The review defines luspatercept as a “recombinant fusion protein that selectively binds to ligands belonging to the transforming growth factor-beta (TGF-beta) superfamily.” Pharmacodynamic evaluations showed luspatercept led to a dose-dependent hemoglobin increase in the target population.

In total, 9 trials made up the clinical development program for the treatment. The most common treatment-emergent adverse events (TEAEs) for luspatercept across studies were headache, back pain, bone pain, arthralgia, diarrhea, fatigue, pyrexia, and cough.

Grade 3 or greater TEAEs were higher in the pool luspatercept treatment group than the placebo group. A safety analysis found now signal that patients with low-risk MDS are at increased risk of transforming to high-risk MDS or acute myeloid leukemia. The BT data pool reported no malignancies.

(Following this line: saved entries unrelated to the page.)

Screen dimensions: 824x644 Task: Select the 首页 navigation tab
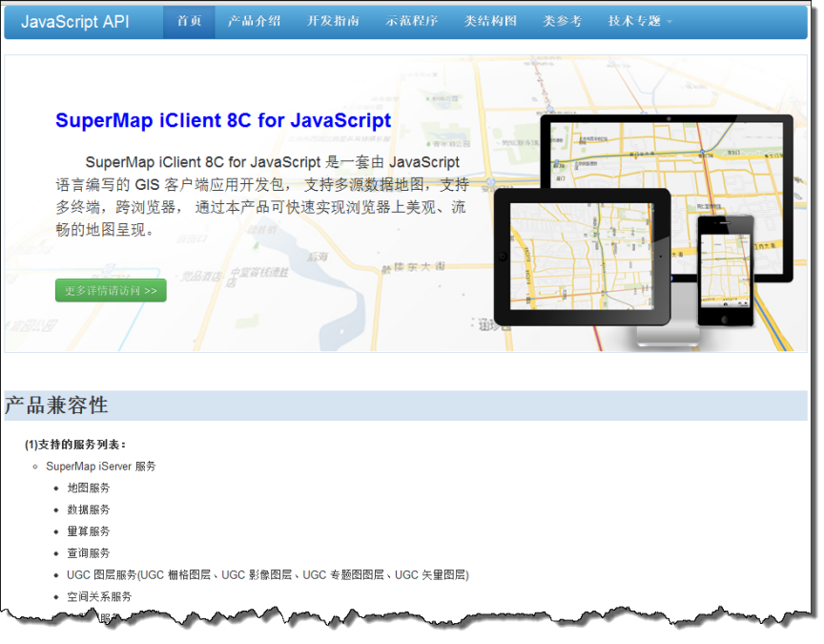189,21
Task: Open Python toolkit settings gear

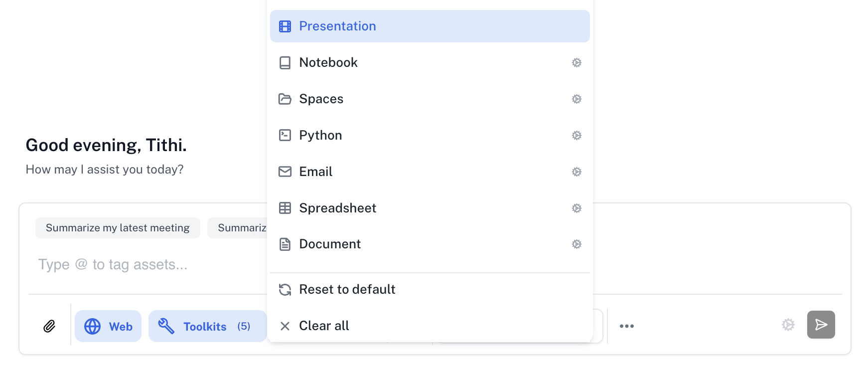Action: pyautogui.click(x=577, y=136)
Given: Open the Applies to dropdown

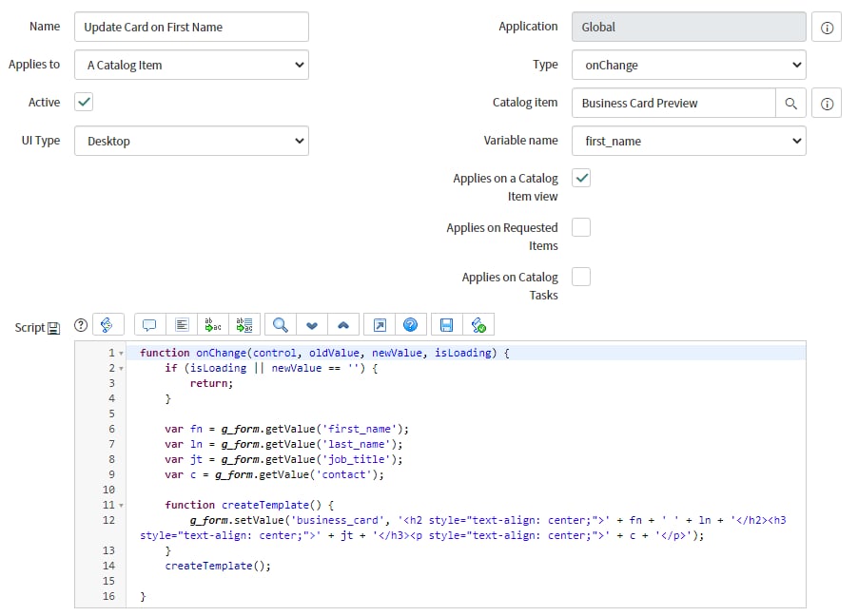Looking at the screenshot, I should 191,65.
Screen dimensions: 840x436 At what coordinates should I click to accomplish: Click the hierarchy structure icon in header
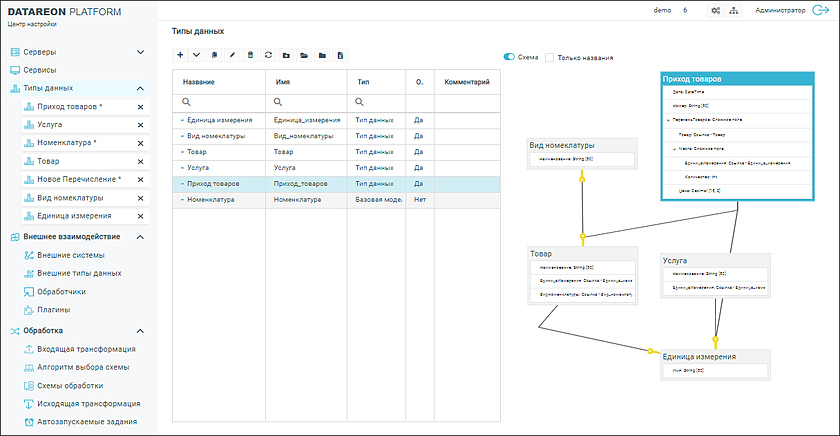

Results from 2 phase 3 trials find that luspatercept 37.91% of patients with MDS achieved RBC transfusion independence for 8 weeks or longer. A total of 21.4% of patients with BT achieved RBC transfusion reduction of 33% or more from baseline to weeks 13-14. With these results, luspatercept met the primary endpoints for each study.

Luspatercept addresses an unmet need in patients with MDS who no longer respond to ESAs to reduce their transfusion burden. Based on these results, the EU concluded the risk-benefit balance of luspatercept was positive for this patient population.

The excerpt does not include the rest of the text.